On Their Nest
by D Hackett
Title
On Their Nest
Artist
D Hackett
Medium
Photograph - Digital
Description
On Their Nest By D Hackett
The Brown Pelican is a comically elegant bird with an oversized bill, sinuous neck, and big, dark body. Squadrons glide above the surf along southern and western coasts, rising and falling in a graceful echo of the waves. They feed by plunge-diving from high up, using the force of impact to stun small fish before scooping them up. They are fairly common today—an excellent example of a species’ recovery from pesticide pollution that once placed them at the brink of extinction.
Brown Pelicans live year-round in estuaries and coastal marine habitats along both the east and west coasts. They breed between Maryland and Venezuela, and between southern California and southern Ecuador—often wandering farther north after breeding as far as British Columbia or New York. On the Atlantic and Gulf coasts they breed mostly on barrier islands, natural islands in estuaries, and islands made of refuse from dredging, but in Florida and southern Louisiana they primarily use mangrove islets. On the West Coast they breed on dry, rocky offshore islands. When not feeding or nesting, they rest on sandbars, pilings, jetties, breakwaters, mangrove islets, and offshore rocks.

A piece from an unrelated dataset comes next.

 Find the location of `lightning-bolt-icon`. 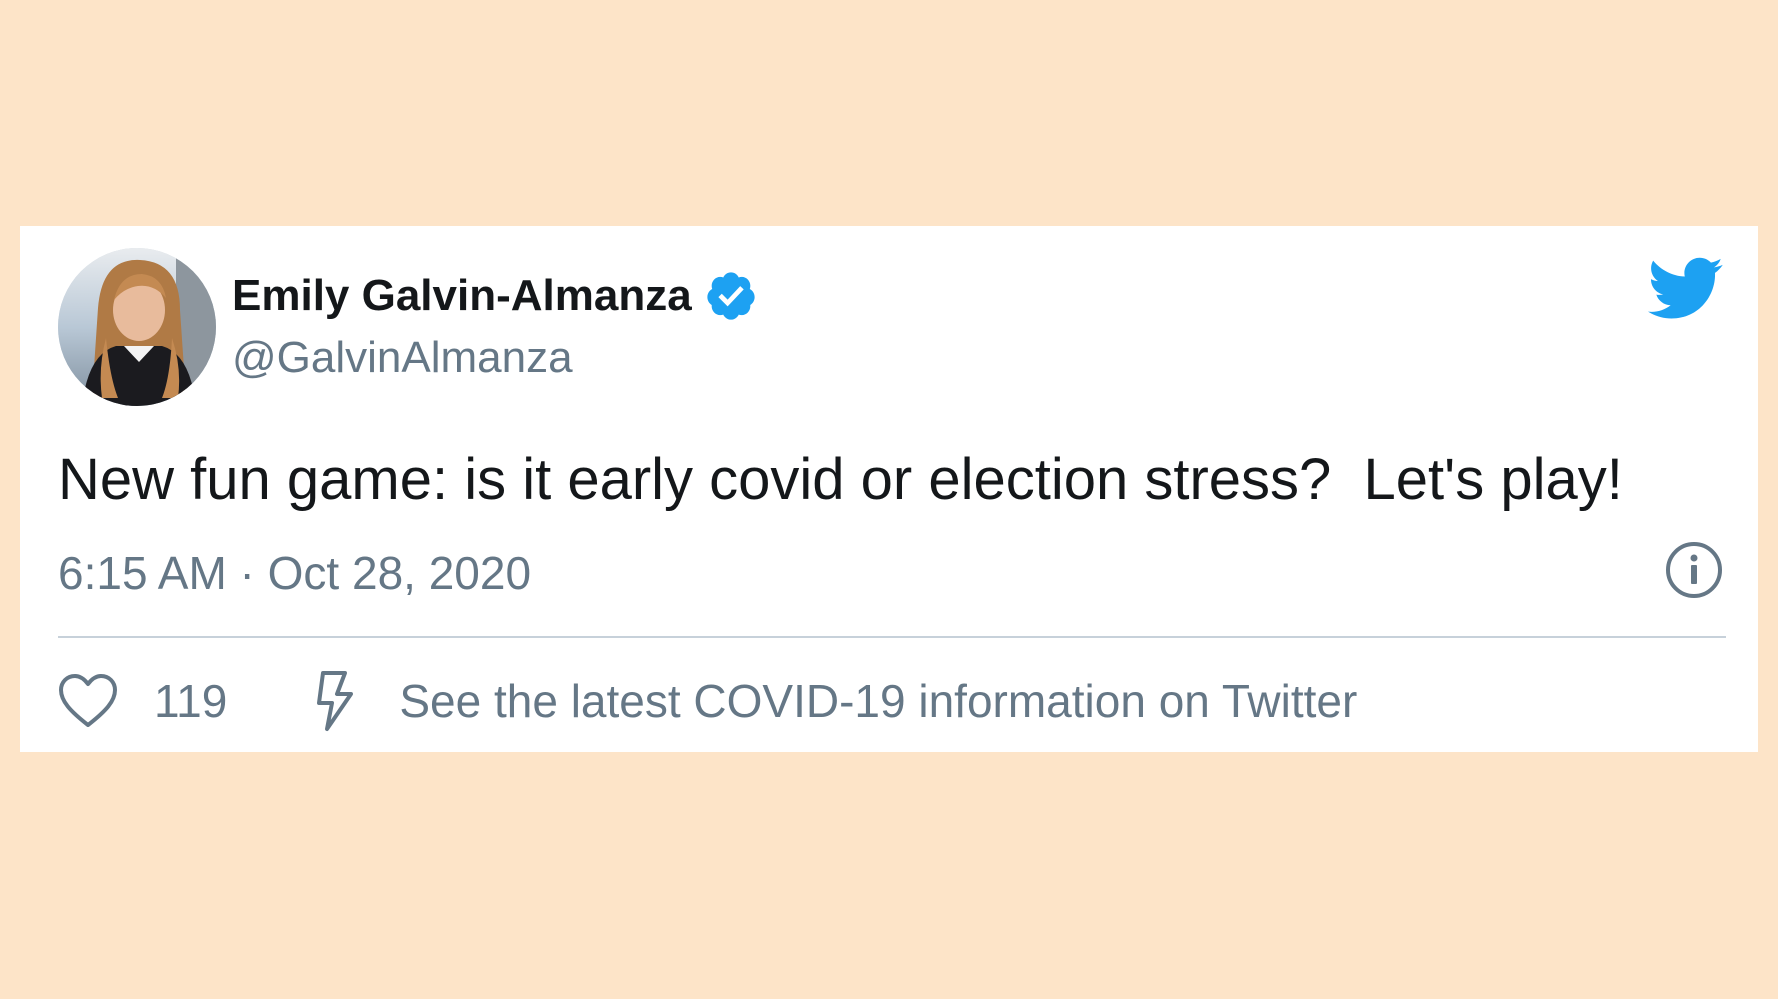

lightning-bolt-icon is located at coordinates (336, 701).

Brown Pelicans mostly eat small fish that form schools near the surface of the water—including menhaden, mullet, anchovies, herring, and sailfin mollies. A foraging pelican spots a fish from the air and dives head-first from as high as 65 feet over the ocean, tucking and twisting to the left to protect its trachea and esophagus from the impact. As it plunges into the water, its throat pouch expands to trap the fish, filling with up to 2.6 gallons of water. Pelicans usually feed above estuaries and shallow ocean waters within 12 miles of shore, but sometimes venture over the deeper waters past the narrow continental shelf of the Pacific coast. They occasionally feed by sitting on the surface and seizing prey with their bills, like other pelican species, usually when a dense school of fish is close to the surface and the water is too shallow and muddy to plunge. They also steal food from other seabirds, scavenge dead animals, and eat invertebrates such as prawns.